Give back exactly the lines of the data below, starting with the line that has "Screen dimensions: 1568x760" and going on through the line that has "Task: Click the 搜索 button".

» Saved entries:

------

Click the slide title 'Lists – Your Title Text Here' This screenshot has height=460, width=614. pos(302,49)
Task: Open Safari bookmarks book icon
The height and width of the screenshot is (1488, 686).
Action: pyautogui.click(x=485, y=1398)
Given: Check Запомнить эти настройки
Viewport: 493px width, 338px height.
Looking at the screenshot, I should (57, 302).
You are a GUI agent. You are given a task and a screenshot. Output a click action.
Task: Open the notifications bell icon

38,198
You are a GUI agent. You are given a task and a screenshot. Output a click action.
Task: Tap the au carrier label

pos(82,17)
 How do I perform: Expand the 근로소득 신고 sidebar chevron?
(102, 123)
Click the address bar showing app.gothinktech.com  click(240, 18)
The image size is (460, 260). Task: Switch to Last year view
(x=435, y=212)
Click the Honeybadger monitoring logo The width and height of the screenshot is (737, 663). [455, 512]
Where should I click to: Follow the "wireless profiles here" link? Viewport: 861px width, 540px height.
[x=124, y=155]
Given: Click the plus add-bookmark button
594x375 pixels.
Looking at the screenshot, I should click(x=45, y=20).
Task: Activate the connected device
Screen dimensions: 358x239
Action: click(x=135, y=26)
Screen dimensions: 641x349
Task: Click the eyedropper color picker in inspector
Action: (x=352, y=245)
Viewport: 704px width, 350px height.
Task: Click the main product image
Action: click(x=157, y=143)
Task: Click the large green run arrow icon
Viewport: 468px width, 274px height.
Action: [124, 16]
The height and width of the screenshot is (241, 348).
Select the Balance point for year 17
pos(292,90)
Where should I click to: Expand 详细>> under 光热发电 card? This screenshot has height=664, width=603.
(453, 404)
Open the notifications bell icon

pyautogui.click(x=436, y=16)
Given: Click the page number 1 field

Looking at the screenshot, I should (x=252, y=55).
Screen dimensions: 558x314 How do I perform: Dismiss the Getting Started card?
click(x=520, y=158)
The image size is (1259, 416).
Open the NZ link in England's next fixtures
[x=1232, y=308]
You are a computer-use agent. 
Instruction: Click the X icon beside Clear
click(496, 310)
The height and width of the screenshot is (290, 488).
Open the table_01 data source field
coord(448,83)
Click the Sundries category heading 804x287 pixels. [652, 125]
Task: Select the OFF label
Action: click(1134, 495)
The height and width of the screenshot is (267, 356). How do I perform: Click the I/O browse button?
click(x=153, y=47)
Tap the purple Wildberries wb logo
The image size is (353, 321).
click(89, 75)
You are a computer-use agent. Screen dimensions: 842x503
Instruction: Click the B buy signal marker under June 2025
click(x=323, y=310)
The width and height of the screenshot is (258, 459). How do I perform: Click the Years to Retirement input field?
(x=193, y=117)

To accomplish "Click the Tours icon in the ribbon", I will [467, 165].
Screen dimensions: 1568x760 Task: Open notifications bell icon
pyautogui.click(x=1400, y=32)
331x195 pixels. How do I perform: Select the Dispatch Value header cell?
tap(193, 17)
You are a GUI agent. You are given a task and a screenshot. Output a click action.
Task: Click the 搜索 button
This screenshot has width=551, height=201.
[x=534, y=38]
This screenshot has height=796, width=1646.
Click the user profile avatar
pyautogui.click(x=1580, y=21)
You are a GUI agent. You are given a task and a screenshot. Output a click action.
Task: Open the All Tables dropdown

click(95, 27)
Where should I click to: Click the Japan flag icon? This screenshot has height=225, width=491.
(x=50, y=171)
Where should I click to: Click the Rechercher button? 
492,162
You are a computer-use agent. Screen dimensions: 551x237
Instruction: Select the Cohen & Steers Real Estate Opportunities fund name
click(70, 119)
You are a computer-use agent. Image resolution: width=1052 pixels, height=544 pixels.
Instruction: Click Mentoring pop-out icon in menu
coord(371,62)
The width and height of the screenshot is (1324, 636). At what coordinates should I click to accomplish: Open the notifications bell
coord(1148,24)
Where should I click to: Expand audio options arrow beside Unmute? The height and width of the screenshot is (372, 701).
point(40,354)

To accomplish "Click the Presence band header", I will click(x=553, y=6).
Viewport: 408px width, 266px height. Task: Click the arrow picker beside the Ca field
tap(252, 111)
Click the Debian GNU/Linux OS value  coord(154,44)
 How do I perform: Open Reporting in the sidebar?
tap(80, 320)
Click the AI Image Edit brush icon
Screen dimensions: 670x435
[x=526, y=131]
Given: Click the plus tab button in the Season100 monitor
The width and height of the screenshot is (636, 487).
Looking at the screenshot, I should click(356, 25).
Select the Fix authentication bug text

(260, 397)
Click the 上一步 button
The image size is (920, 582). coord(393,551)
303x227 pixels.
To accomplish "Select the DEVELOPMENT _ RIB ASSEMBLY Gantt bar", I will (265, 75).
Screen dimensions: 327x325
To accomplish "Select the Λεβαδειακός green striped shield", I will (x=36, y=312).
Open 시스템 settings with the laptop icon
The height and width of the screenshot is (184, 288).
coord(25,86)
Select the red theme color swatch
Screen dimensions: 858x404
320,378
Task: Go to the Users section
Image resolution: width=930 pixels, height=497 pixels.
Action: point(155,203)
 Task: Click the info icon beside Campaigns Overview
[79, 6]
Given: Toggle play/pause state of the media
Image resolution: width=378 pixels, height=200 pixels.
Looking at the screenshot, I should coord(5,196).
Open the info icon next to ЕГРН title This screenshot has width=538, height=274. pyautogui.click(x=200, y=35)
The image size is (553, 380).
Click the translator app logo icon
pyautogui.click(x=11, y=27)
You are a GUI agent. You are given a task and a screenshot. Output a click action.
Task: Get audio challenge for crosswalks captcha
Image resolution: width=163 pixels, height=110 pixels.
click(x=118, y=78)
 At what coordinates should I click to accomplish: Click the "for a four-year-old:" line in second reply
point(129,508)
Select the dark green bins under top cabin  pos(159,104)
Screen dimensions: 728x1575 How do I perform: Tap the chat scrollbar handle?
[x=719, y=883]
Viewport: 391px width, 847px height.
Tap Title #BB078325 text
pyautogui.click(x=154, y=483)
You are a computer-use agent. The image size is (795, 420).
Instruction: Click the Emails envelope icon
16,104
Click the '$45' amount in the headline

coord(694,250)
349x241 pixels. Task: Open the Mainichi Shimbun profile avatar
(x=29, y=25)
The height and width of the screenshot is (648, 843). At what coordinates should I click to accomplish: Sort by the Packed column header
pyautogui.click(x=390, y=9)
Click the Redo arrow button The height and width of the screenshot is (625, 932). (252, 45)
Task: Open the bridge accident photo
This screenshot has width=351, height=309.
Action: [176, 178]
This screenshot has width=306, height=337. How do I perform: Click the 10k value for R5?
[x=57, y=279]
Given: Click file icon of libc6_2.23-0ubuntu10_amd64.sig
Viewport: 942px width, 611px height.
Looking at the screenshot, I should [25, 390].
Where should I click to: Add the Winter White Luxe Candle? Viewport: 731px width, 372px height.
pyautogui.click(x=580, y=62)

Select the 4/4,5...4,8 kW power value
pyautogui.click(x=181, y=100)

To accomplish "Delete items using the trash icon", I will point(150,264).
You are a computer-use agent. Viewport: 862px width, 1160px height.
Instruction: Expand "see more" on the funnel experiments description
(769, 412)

------

» Problem solution:
Screen dimensions: 1568x760 Task: Open notifications bell icon
pyautogui.click(x=1400, y=32)
331x195 pixels. How do I perform: Select the Dispatch Value header cell?
tap(193, 17)
You are a GUI agent. You are given a task and a screenshot. Output a click action.
Task: Click the 搜索 button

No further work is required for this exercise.